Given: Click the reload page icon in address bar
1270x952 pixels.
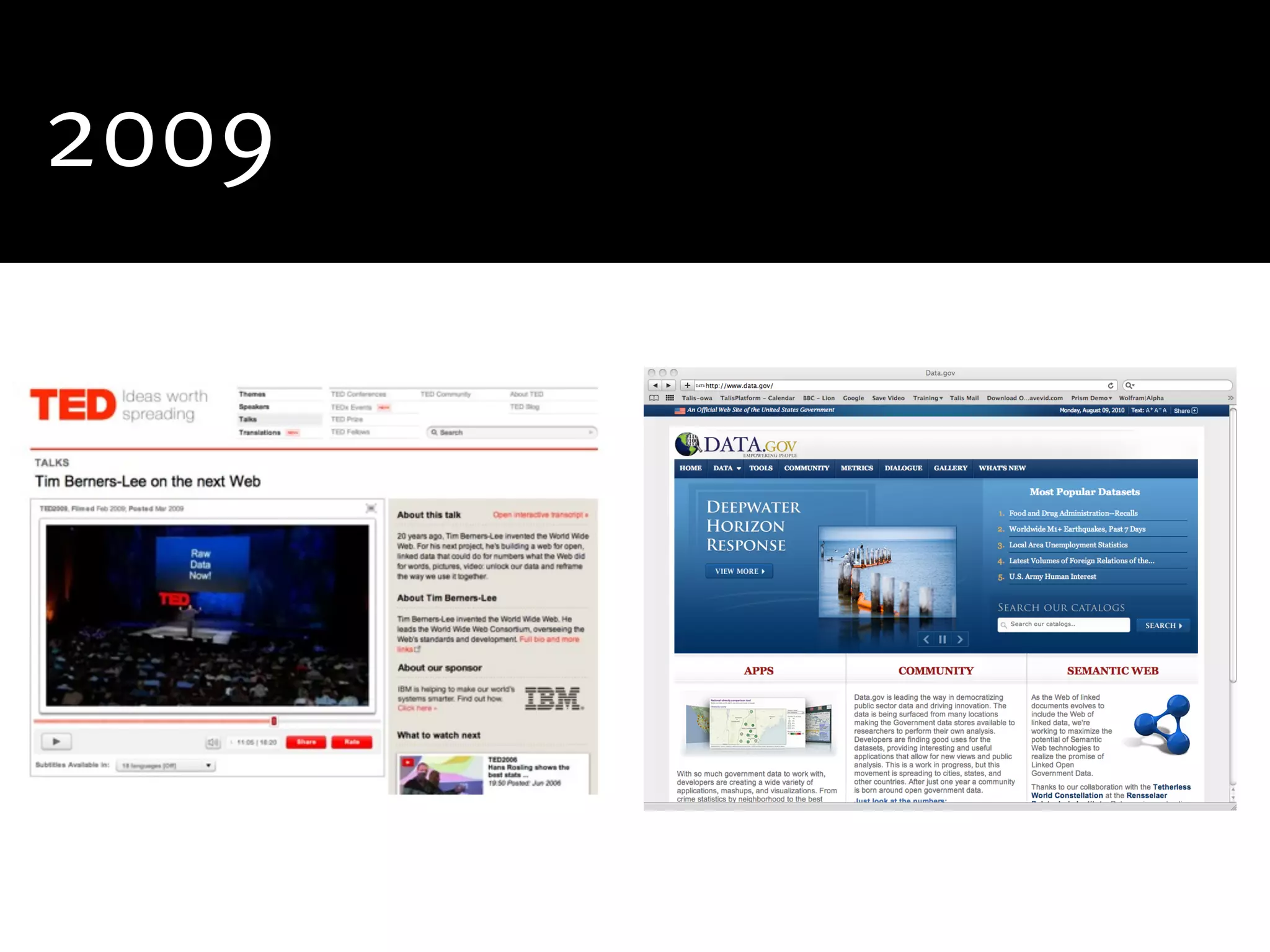Looking at the screenshot, I should 1110,386.
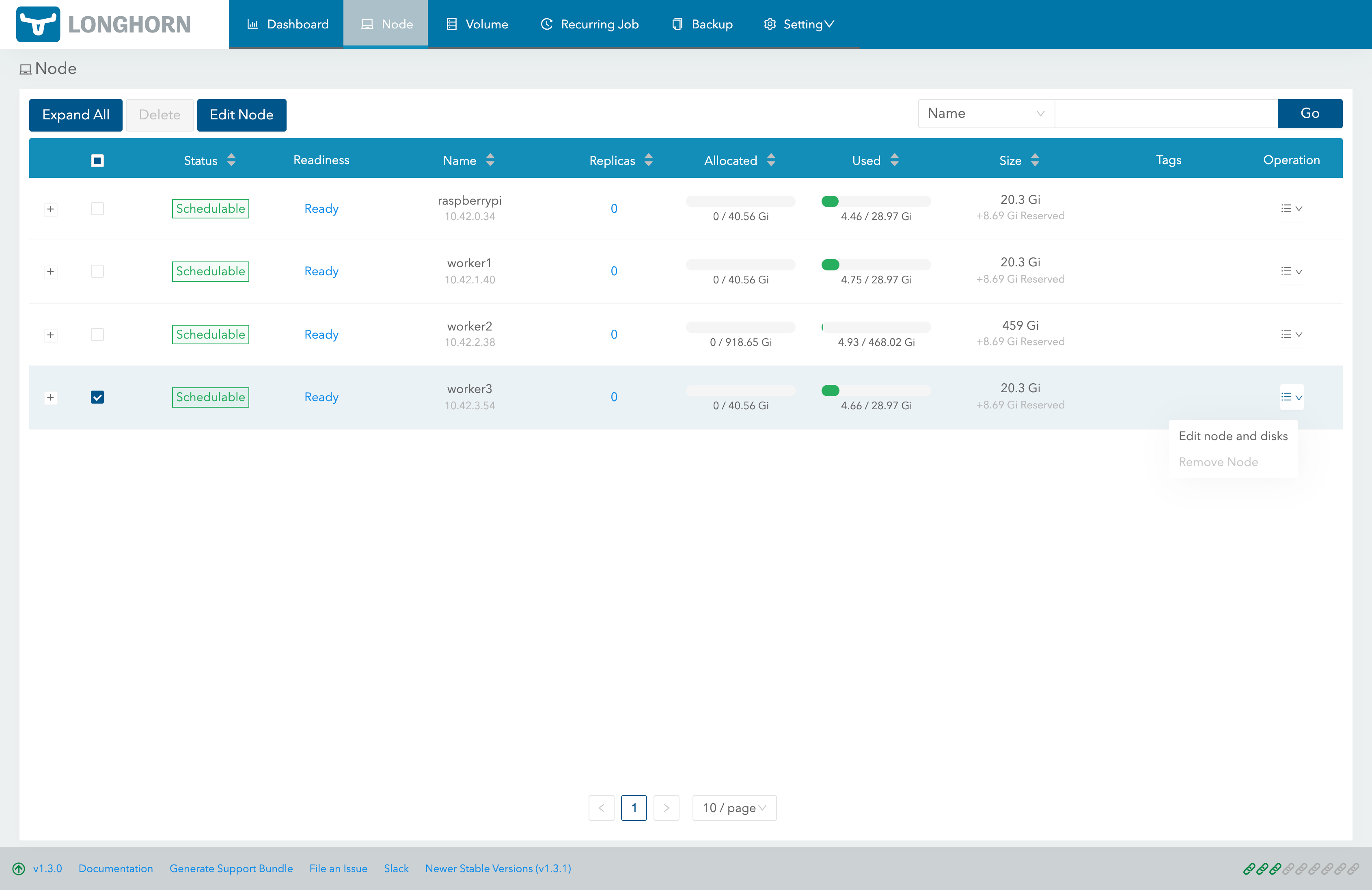The height and width of the screenshot is (890, 1372).
Task: Sort by Replicas column sort arrows
Action: click(649, 160)
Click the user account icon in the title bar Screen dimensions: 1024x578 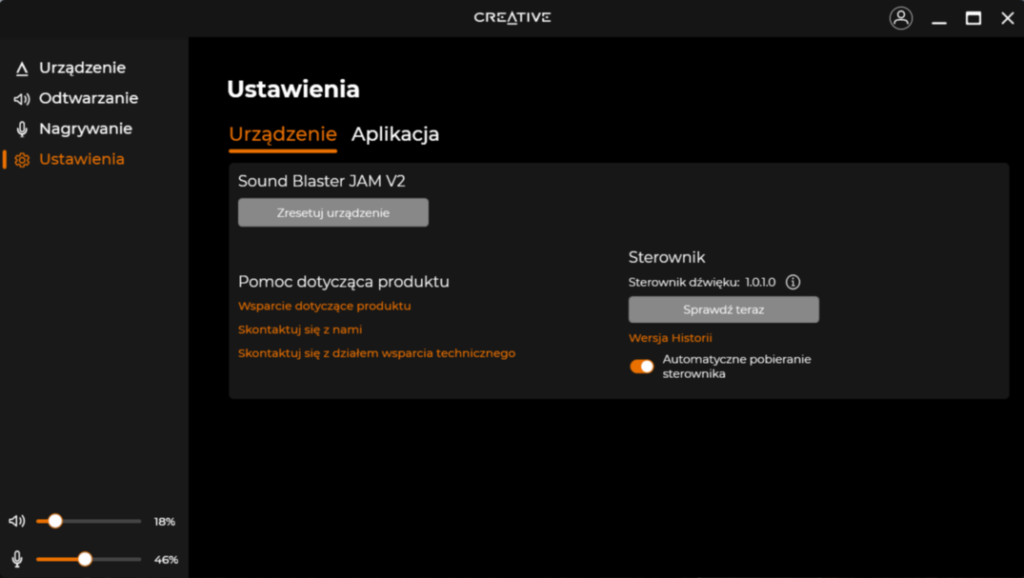coord(901,17)
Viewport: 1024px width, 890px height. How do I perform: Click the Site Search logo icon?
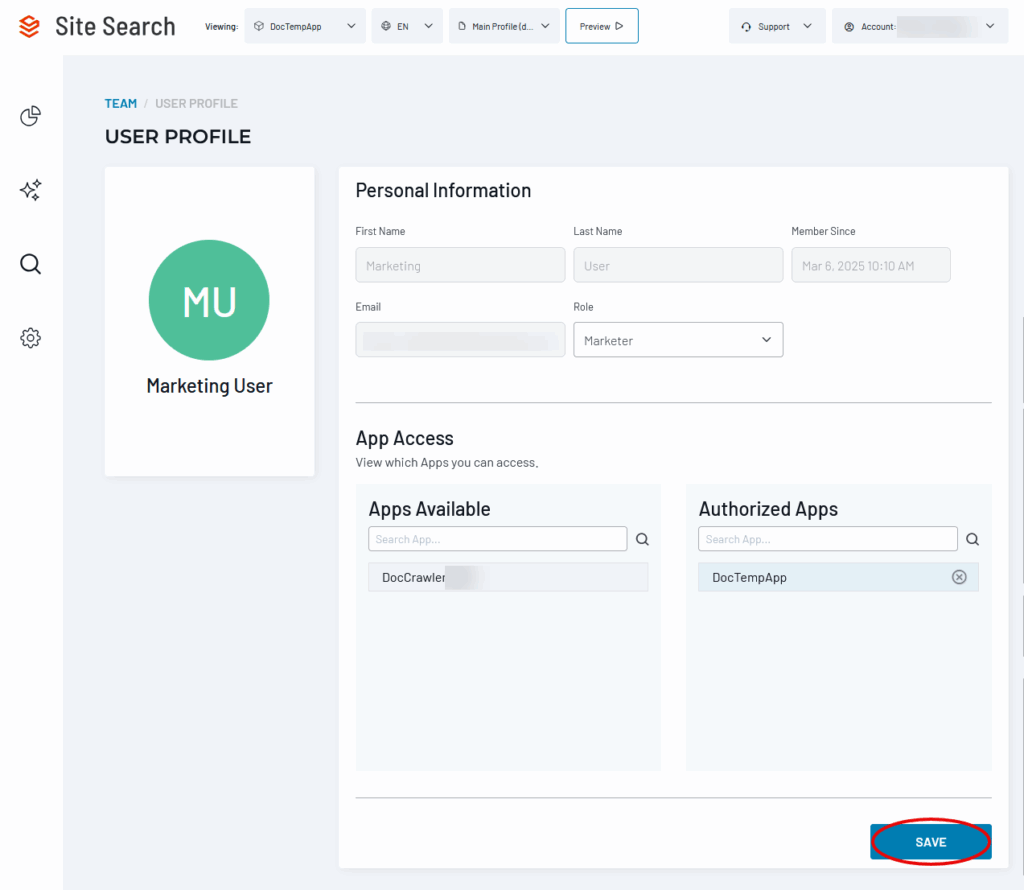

# # # # #

_TASK OBJECTIVE_
Rewrite the listing from its first line through the line containing "Action: click(649, 160)", changing "address bar" to "navigation bar" and keeping everything else the same. Omit the pictures.

_TASK RESPONSE_
Given: Click the reload page icon in navigation bar
1270x952 pixels.
Looking at the screenshot, I should 1110,386.
The height and width of the screenshot is (890, 1372).
Task: Sort by Replicas column sort arrows
Action: click(649, 160)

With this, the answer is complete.